Tatsächlich müsste man ja fast zur Kunstform erheben, was der werte Kollege wie kein Zweiter beherrscht: Dinge höchst akkurat beschreiben, dabei aber das falsche Fazit ziehen. Diese ganze unbeschwerte Leichtigkeit, die das vierte Album der Band aus Versailles vom ersten bis zum letzten Ton zelebriert, ist nämlich einer der großen Pluspunkte und nicht vice versa. So elegant wie sich die unermüdlichen Keys und Mars Gesang Hand in Hand durch den Raum bewegen, so herrlich entschleunigend ist die Wirkung dieser zehn Pop-Perlchen, die für sich genommen aber alles andere als träge oder unmelodisch einrollen. Viel eher mündet hier alles schön ineinander und wird von einem sommerlichem Vibe abgerundet, der die Tracks gerade in ihrer Gesamtheit so einnehmend macht. Das ist auch der Grund, warum die Wirkung des einen oder anderen Stücks (Lisztomania, 1901 oder Lasso - vielleicht sogar alle drei, ich erinnere mich nicht) losgelöst von diesem geschlossenen Kosmos in früheren A1-Werbungen verblasst.
So kommt es, dass sich auf Wolfgang Amadeus Phoenix wirklich keine großen Ausreißer finden, Tracks wie die eben genannten, Countdown oder Girlfriend dafür mit einer Konstanz paradieren, die gerade im Dunstkreis des Synthpop ihresgleichen sucht. Eine charmante Melodie jagt die nächste und damit im frivolen, schwere- und sorglosen Soundgebilde keine zu gemütliche Stimmung den Spaßkiller geben kann, bohren sich zwischendurch ja auch aufrüttelnde Momente in das Geschehen wie die dröhnenden Synthesizer in 1901, die triumphierenden Überbleibsel jener guten Gitarrenarbeit, die Vorgänger It's Never Been Like That über Wasser gehalten hat, oder der lässige Beat, den der spacig vertrackte Instrumental-Zweiteiler Love Like A Sunset auf halbem Wege heraufbeschwört.

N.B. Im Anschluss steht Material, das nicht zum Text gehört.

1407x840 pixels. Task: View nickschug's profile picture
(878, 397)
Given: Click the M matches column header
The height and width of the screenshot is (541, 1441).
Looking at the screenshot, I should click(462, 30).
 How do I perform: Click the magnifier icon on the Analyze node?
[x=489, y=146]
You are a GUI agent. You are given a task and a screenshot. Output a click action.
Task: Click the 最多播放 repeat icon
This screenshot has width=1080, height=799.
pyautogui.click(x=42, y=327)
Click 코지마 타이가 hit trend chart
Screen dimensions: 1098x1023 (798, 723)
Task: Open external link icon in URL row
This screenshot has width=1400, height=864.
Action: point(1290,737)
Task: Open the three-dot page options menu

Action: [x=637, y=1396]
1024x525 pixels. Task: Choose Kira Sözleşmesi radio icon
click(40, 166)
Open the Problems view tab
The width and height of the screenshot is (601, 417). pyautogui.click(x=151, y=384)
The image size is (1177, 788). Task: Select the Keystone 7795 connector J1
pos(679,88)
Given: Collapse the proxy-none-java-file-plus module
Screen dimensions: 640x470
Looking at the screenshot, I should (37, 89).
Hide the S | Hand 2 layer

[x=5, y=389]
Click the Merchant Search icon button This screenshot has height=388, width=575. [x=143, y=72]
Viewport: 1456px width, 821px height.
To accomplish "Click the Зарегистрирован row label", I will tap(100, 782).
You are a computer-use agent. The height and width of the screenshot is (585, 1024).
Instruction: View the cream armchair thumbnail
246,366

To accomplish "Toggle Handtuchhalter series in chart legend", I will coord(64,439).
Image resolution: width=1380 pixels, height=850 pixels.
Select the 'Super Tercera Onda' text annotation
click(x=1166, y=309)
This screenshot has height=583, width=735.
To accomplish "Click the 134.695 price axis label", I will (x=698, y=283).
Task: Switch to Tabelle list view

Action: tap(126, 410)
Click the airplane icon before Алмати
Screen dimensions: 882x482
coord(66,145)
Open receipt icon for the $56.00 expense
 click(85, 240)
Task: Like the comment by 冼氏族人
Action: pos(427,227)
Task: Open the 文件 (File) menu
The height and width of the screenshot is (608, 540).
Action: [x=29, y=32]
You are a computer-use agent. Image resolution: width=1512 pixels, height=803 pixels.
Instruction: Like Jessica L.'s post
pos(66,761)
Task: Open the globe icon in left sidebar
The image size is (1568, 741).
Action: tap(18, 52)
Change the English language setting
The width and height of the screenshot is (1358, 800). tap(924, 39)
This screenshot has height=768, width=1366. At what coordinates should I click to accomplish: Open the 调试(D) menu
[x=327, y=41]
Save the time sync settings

Dazu kommt eben, dass Frontmann Mars sich mit seinem Gesang fast immer songdienlich in Szene setzt. Keine Selbstverständlichkeit, wirft man einen Blick zurück auf die vorangegangenen LPs - da hat einer die richtige Soundästhetik für sich selbst endlich gefunden.
Finden muss man selbst - wenn nun unbedingt etwas gefunden werden muss - hingegen nur das Haar in der gut abgeschmeckten Suppe. Und wenn eine Sache derart rund abläuft wie Wolfgang Amadeus Phoenix, dann ist ein bisserl Skepsis sicher nicht unangebracht. Bemängeln darf man wie der Kollege durchaus, dass der seichte Flair, den das Album an so mancher Ecke versprüht, etwas hinderlich ist, die LP und seinen Nachhall bzw. seine nachhallende Nachhaltigkeit mit den ganz großen Alben der vergangenen rund fünfundsechzig Jahre aufs selbe Treppchen zu stellen. Das ist aber generell ein wohldokumentiertes Genreproblem und freilich kein genuiner Kritikpunkt.